En todo caso, cumpleaños y óperas aparte, si algo llama la atención todavía hoy es la persistencia del mito de Orfeo, con ramificaciones fuertemente ancladas en el amor, en la música y en la poesía, lo mismo cultas que populares. Orfeo encarna el amor fiel más allá de la muerte, que cuajará literariamente sobre todo a partir de la época helenística; Orfeo, inventor de la cítara, representa también el cantar benéfico, por contra al pérfido de las sirenas. En su vertiente más culta, Orfeo está en el origen del fructífero tópico del descenso a los infiernos, que a su vez está en la base de la popular religión órfica de salvación. El canto de Orfeo se halla en múltiples pasajes del Cancionero de Petrarca y su conmovedora voz ha quedado inmortalizada como “la voz a ti debida” en Garcilaso (verso tomado luego por Salinas en uno de los más célebres poemarios de amor de la literatura española).
La suerte de Eurídice en esta historia ha sido menos afortunada. Eurídice es una ninfa, y como tal, por etimología, es un ‘venero de agua’, esa materia de que están hechos los ‘eidola’: es decir, etimológicamente también, los simulacros. Ese carácter de sombra es bastante premonitorio de la suerte que le ha sido destinada, a pesar de que Monteverdi se saque de la manga un deus ex machina para aliviar un poco la situación y de que Gluck se empeñe en dar a la historia un happy end con requeteboda incluida que en ningún caso el mito acepta. Porque el mito no sólo explica el mundo, el mito ha de ser también cruel como la vida misma, para que los hombres tengan conciencia de su precaria humanidad y no se ilusionen, y por ello Eurídice muere definitivamente y Orfeo es descuartizado por mujeres (al final, algo malo haría el buen poeta).
Pero hablaba antes de la contemporaneidad de Orfeo, y para ello sólo nos hace falta echarle un vistazo al cine o la literatura. La contemporaneidad, que además tiende a la desmitificación caníbal de los mitos, acoge con cierta displicencia la tragedia de Orfeo en su vertiente amorosa, para centrarse más en sus flecos intelectualoides y hasta oscuros. De este modo, Eurídice suele aparecer como una vana distracción en la vida de un Orfeo entregado a la música o la poesía. Así lo presenta Tennessee Williams en Orpheus descending, donde Orfeo es un guitarrista que prefiere su instrumento a su mujer; por su lado, Cocteau muestra a un Orfeo aburrido de su gris esposa y que prefiere el ideal de bella dama que es la muerte.

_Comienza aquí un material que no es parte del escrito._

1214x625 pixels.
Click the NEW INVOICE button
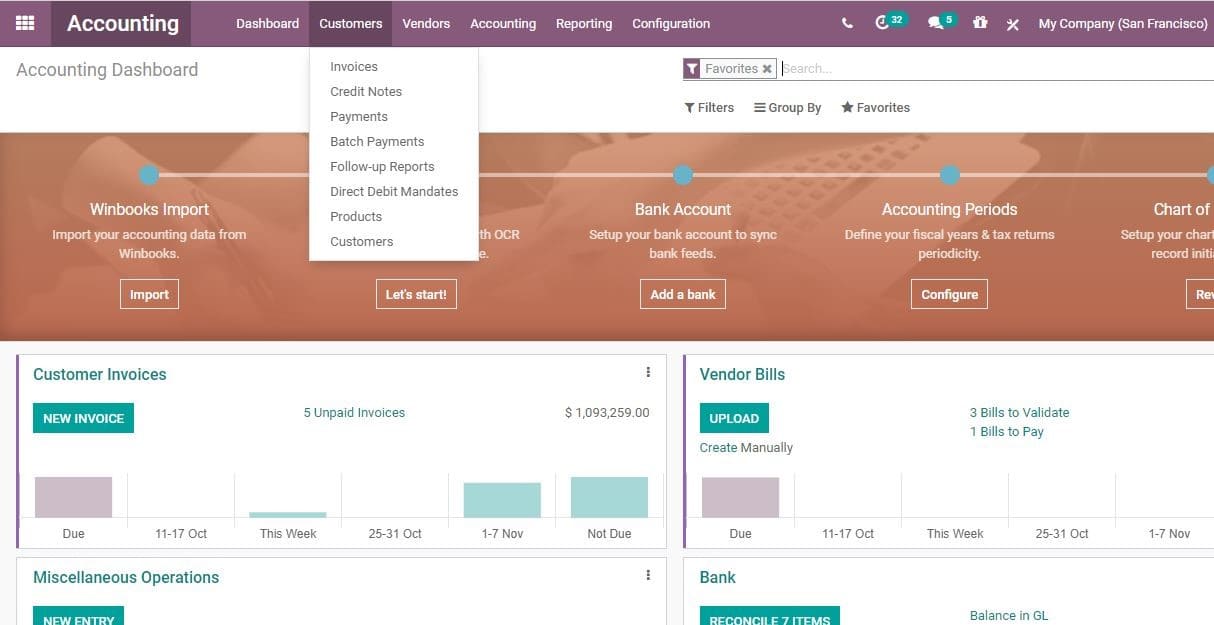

En el cine, el Orfeo negro de Marcel Camus o Parking de Jacques Demy sugieren visiones turbias del mito relacionadas con el carnaval de Río y con las drogas respectivamente (Eurídice muere en Parking por sobredosis). La venganza de esta Eurídice habitualmente menospreciada o cosificada viene traída por la coqueta de Offenbach hastiada de la música de su esposo o por la infiel de Anouilh, que echa por tierra la edulcorada sentimentalidad del mito.

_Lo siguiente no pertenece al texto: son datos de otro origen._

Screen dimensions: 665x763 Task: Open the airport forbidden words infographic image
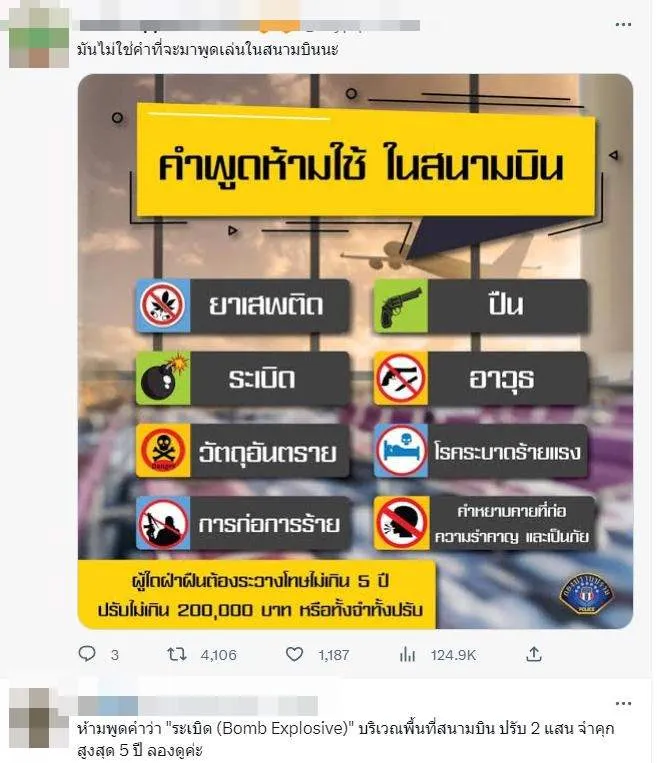[356, 351]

Según parece, la manifestación de los mitos responde a aquellas expansiones y reflujos que Amy Warburg llamaba “ola mnémica”. Silenciosos y radiantes desde las pinacotecas o los libros o los retirados gabinetes, que son su nuevo Olimpo, los mitos lamen las orillas memoriosas de nuestra civilización contemporánea y se lanzan a la calle y nos recuerdan que nada somos o sentimos que no haya sido antes su carne.